=== ASSIGNMENT ===
Starting at the first line below, copy through to the last line exactly.

=== DATA SHOWN ===
Segment Open
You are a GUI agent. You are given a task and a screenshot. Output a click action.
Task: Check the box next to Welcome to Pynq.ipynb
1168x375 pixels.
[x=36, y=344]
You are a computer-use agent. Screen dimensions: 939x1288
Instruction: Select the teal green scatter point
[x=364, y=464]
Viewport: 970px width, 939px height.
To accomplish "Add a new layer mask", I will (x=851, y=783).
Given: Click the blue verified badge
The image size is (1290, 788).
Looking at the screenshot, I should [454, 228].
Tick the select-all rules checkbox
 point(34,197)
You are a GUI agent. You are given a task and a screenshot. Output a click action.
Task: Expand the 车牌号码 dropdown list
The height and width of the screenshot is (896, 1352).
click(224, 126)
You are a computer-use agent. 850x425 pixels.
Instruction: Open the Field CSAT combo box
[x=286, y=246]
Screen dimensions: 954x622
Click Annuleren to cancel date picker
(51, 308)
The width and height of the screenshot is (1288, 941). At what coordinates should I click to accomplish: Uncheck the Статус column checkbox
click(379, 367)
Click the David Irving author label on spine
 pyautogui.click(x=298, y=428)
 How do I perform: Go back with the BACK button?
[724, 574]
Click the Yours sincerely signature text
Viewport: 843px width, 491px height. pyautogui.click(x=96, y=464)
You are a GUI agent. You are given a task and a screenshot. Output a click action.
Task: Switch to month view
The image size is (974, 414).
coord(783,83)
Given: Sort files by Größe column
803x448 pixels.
Segment Closed
=== TASK RESPONSE ===
You are a GUI agent. You are given a task and a screenshot. Output a click action.
Task: Check the box next to Welcome to Pynq.ipynb
1168x375 pixels.
[x=36, y=344]
You are a computer-use agent. Screen dimensions: 939x1288
Instruction: Select the teal green scatter point
[x=364, y=464]
Viewport: 970px width, 939px height.
To accomplish "Add a new layer mask", I will (x=851, y=783).
Given: Click the blue verified badge
The image size is (1290, 788).
Looking at the screenshot, I should [454, 228].
Tick the select-all rules checkbox
 point(34,197)
You are a GUI agent. You are given a task and a screenshot. Output a click action.
Task: Expand the 车牌号码 dropdown list
The height and width of the screenshot is (896, 1352).
click(224, 126)
You are a computer-use agent. 850x425 pixels.
Instruction: Open the Field CSAT combo box
[x=286, y=246]
Screen dimensions: 954x622
Click Annuleren to cancel date picker
(51, 308)
The width and height of the screenshot is (1288, 941). At what coordinates should I click to accomplish: Uncheck the Статус column checkbox
click(379, 367)
Click the David Irving author label on spine
 pyautogui.click(x=298, y=428)
 How do I perform: Go back with the BACK button?
[724, 574]
Click the Yours sincerely signature text
Viewport: 843px width, 491px height. pyautogui.click(x=96, y=464)
You are a GUI agent. You are given a task and a screenshot. Output a click action.
Task: Switch to month view
The image size is (974, 414).
coord(783,83)
Given: Sort files by Größe column
803x448 pixels.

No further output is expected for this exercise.